World Vision está profundamente entristecida por la noticia de un mortal deslizamiento de tierra en la mina artesanal de Rubaya, en el territorio de Masisi, Kivu del Norte, al este de la República Democrática del Congo (RDC), que se ha cobrado la vida de más de 200 personas tras las fuertes lluvias. Se estima que 70 de ellas son niños y niñas, aunque las cifras exactas aún no se han confirmado, ya que continúan las labores de rescate.
El desastre ha tenido graves consecuencias para las comunidades, ya debilitadas por años de conflicto armado, desplazamientos forzados y pobreza crónica. En el este de la RDC, el control de las zonas ricas en minerales ha alimentado durante mucho tiempo la violencia, obligando a las familias a abandonar sus hogares, interrumpiendo la educación y dejando a la infancia con pocas opciones para sobrevivir, salvo el trabajo minero inseguro y mal regulado u otros trabajos peligrosos.
Rubaya se encuentra en el corazón de una lucrativa zona productora de coltán, donde los beneficios de la minería artesanal, mal regulada, se han relacionado repetidamente con la financiación de grupos armados. Estos grupos se benefician de la inseguridad, mientras que los niños y niñas pagan el precio: desplazados de sus hogares, obligados a abandonar la escuela y arrastrados a trabajos mineros peligrosos que los exponen a la explotación, las lesiones y la muerte.
"Es una tragedia desgarradora", afirma Aline Napon, directora nacional de World Vision en la RDC. "Los niños y niñas deberían estar en la escuela, no trabajando bajo tierra en condiciones peligrosas que ponen en riesgo sus vidas. Sin embargo, los minerales que se extraen aquí contribuyen a alimentar el conflicto que desplaza a las familias en primer lugar y, en última instancia, terminan en cadenas de suministro globales que generan beneficios mucho más allá del Congo, mientras que las comunidades locales siguen atrapadas en la pobreza y el peligro".
El derrumbe se produjo durante un periodo de intensas lluvias, que provocaron la inestabilidad del suelo y el colapso de varios pozos subterráneos mientras los mineros se encontraban en su interior.
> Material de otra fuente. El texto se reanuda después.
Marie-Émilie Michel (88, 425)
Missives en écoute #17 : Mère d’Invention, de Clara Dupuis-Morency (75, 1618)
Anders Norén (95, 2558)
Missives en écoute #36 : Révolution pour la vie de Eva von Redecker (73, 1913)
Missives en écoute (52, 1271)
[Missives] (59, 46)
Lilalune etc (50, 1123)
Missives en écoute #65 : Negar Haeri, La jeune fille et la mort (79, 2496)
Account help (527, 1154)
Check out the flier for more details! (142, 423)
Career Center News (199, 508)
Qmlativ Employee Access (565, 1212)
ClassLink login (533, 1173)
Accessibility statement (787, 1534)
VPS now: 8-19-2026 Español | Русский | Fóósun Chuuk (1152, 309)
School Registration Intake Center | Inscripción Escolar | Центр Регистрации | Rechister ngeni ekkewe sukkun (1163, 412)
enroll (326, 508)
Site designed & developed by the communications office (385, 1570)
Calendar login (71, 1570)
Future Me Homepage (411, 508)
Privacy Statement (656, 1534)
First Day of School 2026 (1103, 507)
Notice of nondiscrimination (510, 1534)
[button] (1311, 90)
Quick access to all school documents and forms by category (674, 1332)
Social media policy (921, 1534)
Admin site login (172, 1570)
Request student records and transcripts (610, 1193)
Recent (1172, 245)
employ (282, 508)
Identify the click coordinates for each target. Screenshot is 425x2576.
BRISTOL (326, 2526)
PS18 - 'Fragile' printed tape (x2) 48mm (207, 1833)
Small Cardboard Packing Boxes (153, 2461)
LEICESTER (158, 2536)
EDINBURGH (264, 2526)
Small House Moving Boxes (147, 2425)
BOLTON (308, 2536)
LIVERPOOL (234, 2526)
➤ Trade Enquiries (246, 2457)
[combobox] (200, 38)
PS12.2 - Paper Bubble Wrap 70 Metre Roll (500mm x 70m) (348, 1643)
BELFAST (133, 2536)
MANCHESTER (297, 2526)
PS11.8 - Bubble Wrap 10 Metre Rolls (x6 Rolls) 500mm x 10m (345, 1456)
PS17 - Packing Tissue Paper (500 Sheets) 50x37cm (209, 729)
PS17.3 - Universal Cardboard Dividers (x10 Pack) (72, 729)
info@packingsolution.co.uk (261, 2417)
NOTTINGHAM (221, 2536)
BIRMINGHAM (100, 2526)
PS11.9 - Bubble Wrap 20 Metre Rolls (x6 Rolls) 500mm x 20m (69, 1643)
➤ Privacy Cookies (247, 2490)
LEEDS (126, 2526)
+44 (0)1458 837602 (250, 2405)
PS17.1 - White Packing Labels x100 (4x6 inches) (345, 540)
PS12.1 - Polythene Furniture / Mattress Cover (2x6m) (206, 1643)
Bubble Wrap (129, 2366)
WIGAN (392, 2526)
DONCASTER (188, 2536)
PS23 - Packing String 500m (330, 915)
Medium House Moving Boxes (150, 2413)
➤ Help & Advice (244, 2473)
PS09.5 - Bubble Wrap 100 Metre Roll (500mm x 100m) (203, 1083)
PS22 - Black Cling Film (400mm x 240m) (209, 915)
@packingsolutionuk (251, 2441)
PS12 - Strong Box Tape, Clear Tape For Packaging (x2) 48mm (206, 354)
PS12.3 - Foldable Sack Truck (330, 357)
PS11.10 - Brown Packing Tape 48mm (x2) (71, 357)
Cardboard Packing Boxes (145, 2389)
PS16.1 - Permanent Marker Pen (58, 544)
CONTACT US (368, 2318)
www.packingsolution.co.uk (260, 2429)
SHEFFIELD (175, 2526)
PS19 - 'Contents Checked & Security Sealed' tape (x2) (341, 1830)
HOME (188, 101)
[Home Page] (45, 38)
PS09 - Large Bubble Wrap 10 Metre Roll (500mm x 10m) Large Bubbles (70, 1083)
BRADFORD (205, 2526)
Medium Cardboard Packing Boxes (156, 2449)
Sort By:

Los niños y niñas suelen trabajar en las minas realizando pequeñas transacciones comerciales y ayudando a transportar mercancías. Muchos supervivientes, entre ellos niños y niñas, han sufrido lesiones graves y algunos han sido trasladados a hospitales de la capital regional, Goma, para recibir atención especializada. Las autoridades han cerrado temporalmente el lugar para facilitar las labores de recuperación, aunque el acceso sigue siendo extremadamente difícil.
Las comunidades de los alrededores de Rubaya ya se encontraban en una situación muy difícil debido a la inseguridad, los desplazamientos y la pobreza crónica. La catástrofe ha dejado a las familias sumidas en el dolor, a los heridos con necesidad de asistencia médica a largo plazo y a los hogares sin ingresos de forma repentina. La infancia se enfrenta ahora a un mayor riesgo de explotación, trauma psicológico, separación familiar y de verse empujada a realizar trabajos peligrosos, mientras las familias luchan por salir adelante.
"Más allá de la pérdida inmediata de vidas, esta tragedia tendrá repercusiones duraderas en la seguridad, el bienestar y el futuro de los niños y niñas", afirma David Munkley, director zonal de World Vision en el este de la RDC. "Se necesita urgentemente ayuda de emergencia, pero también medidas para abordar las causas más profundas —el conflicto, la débil regulación y la pobreza— que siguen obligando a los niños y niñas a realizar las formas de trabajo más peligrosas".
World Vision lleva trabajando en el este de la RDC desde 1984, centrándose en responder a las necesidades humanitarias de la infancia y las familias de la región. El programa WALIP de World Vision, financiado por el Departamento de Estado de los Estados Unidos, trabaja actualmente en Kivu del Norte con la organización local de protección Cœur Sans Frontière para llegar a más de mil niños y niñas cuyas vidas han sido trastornadas por el reciente recrudecimiento de la violencia. Muchos niños y niñas se han visto obligados a trabajar en minas o en las calles para sobrevivir. Nuestro programa WALIP les ayuda a acceder a atención psicosocial y les ofrece una vía para volver a la educación y la seguridad.